• [Prompt]: Pull out every line in the data that has the string "below" in it.

• [Data for the task]:

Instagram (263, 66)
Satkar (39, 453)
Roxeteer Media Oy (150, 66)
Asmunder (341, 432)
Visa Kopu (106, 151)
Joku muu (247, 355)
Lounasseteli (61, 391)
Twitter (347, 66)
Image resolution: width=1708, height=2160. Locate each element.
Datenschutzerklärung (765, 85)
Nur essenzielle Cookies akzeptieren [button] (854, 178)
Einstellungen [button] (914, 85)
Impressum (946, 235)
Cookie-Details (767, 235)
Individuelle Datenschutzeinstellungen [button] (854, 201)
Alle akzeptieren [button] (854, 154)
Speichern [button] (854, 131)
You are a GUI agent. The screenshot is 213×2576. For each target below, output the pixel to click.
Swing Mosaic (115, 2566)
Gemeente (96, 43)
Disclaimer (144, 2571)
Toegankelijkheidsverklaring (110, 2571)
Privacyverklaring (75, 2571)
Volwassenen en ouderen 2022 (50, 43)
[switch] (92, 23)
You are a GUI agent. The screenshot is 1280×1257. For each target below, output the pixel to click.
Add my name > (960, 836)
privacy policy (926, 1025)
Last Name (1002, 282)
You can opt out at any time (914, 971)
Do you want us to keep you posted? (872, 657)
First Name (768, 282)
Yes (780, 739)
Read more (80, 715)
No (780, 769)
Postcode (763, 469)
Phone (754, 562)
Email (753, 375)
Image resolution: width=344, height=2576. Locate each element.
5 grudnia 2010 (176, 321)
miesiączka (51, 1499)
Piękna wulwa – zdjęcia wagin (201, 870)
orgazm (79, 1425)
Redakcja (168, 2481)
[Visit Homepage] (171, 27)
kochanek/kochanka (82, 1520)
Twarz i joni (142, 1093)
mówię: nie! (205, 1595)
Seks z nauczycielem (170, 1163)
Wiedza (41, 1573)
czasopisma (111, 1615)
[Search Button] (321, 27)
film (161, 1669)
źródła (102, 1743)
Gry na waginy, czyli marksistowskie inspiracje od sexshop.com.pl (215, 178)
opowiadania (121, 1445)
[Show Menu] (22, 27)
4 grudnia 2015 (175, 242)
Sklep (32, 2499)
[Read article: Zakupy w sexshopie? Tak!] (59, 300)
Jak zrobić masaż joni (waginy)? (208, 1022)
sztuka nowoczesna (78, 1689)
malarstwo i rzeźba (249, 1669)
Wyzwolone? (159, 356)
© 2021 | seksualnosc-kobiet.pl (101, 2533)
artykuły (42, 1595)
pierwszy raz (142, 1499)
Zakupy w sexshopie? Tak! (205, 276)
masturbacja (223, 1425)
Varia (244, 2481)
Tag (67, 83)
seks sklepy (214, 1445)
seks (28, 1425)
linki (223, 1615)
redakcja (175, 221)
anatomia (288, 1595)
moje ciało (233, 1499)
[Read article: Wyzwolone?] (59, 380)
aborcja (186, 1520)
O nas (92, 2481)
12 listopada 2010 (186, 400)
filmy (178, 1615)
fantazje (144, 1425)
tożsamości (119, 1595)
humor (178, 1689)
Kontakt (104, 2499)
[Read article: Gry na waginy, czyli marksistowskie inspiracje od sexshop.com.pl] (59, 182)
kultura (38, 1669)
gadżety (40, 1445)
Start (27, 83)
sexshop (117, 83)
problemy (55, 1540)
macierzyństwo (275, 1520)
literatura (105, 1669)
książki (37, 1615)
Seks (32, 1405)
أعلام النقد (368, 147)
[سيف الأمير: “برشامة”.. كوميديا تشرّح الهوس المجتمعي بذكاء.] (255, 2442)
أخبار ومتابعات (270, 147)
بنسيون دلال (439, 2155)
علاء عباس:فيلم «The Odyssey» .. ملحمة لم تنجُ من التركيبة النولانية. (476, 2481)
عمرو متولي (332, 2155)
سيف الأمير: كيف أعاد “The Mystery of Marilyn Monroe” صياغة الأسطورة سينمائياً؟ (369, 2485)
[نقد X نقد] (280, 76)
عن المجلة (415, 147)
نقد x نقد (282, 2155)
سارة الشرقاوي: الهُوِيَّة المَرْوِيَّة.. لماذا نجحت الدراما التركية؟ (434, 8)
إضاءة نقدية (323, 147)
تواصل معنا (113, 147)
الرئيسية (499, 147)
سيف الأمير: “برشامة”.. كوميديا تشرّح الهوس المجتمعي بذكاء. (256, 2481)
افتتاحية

• [Solved problem]:
You are a GUI agent. The screenshot is 213×2576. For each target below, output the pixel to click.
You are a GUI agent. The screenshot is 1280×1257. For each target below, output the pixel to click.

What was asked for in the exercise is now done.